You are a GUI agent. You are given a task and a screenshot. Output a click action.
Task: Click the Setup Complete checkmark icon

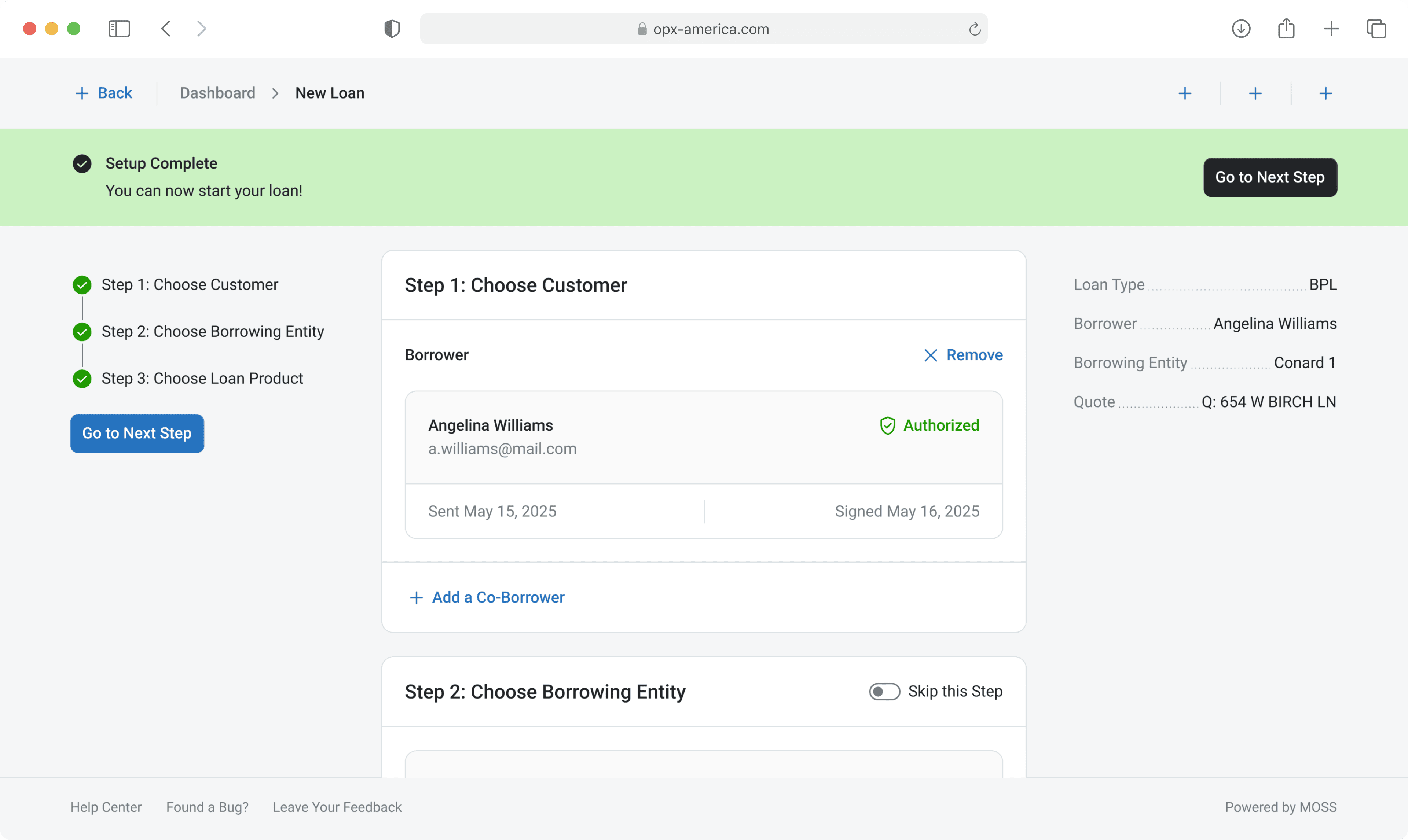point(82,163)
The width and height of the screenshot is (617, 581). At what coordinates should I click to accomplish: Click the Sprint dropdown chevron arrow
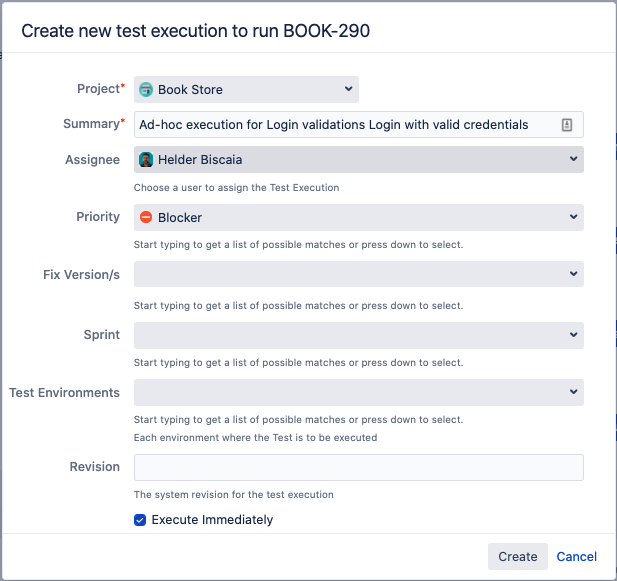coord(573,335)
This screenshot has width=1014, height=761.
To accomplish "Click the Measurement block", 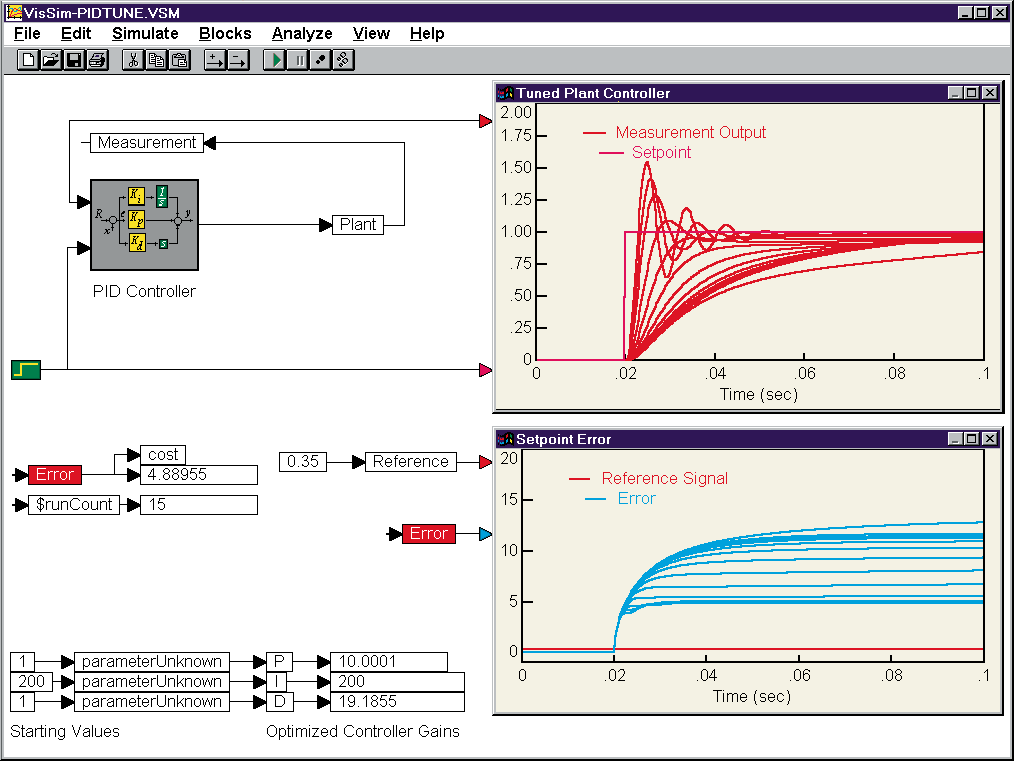I will click(x=146, y=143).
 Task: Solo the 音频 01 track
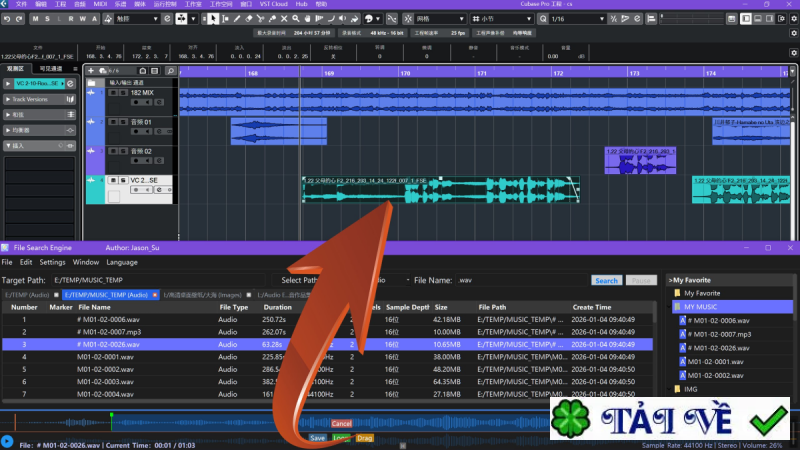pyautogui.click(x=122, y=122)

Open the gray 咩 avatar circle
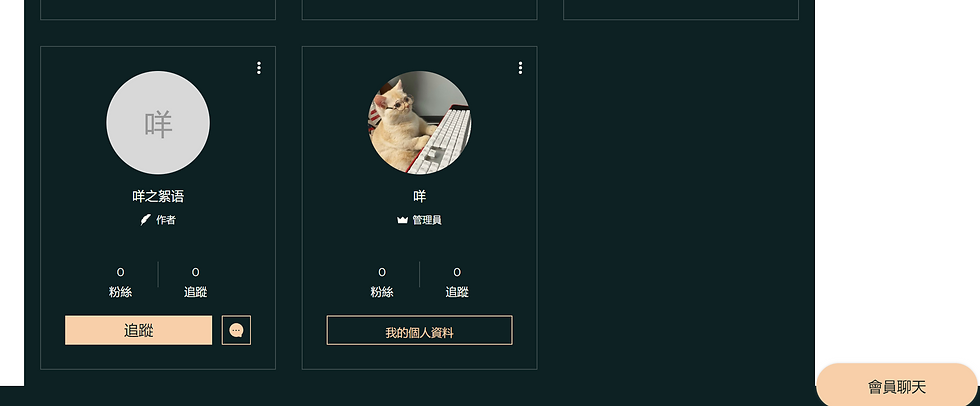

INSTRUCTIONS FOR THE TASK: Collect every line of the records that contains the string "screenshot", matching uppercase and lowercase exactly.

THE RESPONSE:
You are a GUI agent. You are given a task and a screenshot. Output a click action.
The width and height of the screenshot is (617, 581). At what coordinates should I click to accomplish: Click the Sprint dropdown chevron arrow
This screenshot has width=1014, height=761.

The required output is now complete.